*EXERCISE*. Line by line, transcribe the records exactly.

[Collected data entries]
>>>

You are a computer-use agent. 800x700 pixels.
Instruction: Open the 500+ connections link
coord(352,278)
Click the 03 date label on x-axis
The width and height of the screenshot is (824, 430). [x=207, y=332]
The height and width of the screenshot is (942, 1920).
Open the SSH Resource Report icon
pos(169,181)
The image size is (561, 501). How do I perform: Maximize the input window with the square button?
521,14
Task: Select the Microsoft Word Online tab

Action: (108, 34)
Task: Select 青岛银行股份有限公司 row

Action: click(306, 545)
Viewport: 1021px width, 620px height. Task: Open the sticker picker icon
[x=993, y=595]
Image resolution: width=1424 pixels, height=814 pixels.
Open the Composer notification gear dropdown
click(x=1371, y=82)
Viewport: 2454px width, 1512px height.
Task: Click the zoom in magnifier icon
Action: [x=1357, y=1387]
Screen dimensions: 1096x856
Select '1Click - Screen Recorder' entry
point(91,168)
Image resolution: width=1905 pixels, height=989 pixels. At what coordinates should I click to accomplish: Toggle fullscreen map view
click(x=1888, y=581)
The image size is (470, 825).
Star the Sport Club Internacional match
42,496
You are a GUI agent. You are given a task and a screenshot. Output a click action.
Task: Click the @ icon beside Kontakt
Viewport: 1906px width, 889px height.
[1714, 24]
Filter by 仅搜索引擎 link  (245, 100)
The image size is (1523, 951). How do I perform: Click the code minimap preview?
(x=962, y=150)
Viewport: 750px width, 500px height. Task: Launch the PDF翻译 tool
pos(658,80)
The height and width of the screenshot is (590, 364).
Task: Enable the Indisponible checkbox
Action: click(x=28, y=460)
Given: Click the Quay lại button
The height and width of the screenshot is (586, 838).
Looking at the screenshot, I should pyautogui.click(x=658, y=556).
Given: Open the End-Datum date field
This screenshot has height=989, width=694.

<<<

*RESULT*.
You are a computer-use agent. 800x700 pixels.
Instruction: Open the 500+ connections link
coord(352,278)
Click the 03 date label on x-axis
The width and height of the screenshot is (824, 430). [x=207, y=332]
The height and width of the screenshot is (942, 1920).
Open the SSH Resource Report icon
pos(169,181)
The image size is (561, 501). How do I perform: Maximize the input window with the square button?
521,14
Task: Select the Microsoft Word Online tab

Action: (108, 34)
Task: Select 青岛银行股份有限公司 row

Action: click(306, 545)
Viewport: 1021px width, 620px height. Task: Open the sticker picker icon
[x=993, y=595]
Image resolution: width=1424 pixels, height=814 pixels.
Open the Composer notification gear dropdown
click(x=1371, y=82)
Viewport: 2454px width, 1512px height.
Task: Click the zoom in magnifier icon
Action: [x=1357, y=1387]
Screen dimensions: 1096x856
Select '1Click - Screen Recorder' entry
point(91,168)
Image resolution: width=1905 pixels, height=989 pixels. At what coordinates should I click to accomplish: Toggle fullscreen map view
click(x=1888, y=581)
The image size is (470, 825).
Star the Sport Club Internacional match
42,496
You are a GUI agent. You are given a task and a screenshot. Output a click action.
Task: Click the @ icon beside Kontakt
Viewport: 1906px width, 889px height.
[1714, 24]
Filter by 仅搜索引擎 link  (245, 100)
The image size is (1523, 951). How do I perform: Click the code minimap preview?
(x=962, y=150)
Viewport: 750px width, 500px height. Task: Launch the PDF翻译 tool
pos(658,80)
The height and width of the screenshot is (590, 364).
Task: Enable the Indisponible checkbox
Action: click(x=28, y=460)
Given: Click the Quay lại button
The height and width of the screenshot is (586, 838).
Looking at the screenshot, I should pyautogui.click(x=658, y=556).
Given: Open the End-Datum date field
This screenshot has height=989, width=694.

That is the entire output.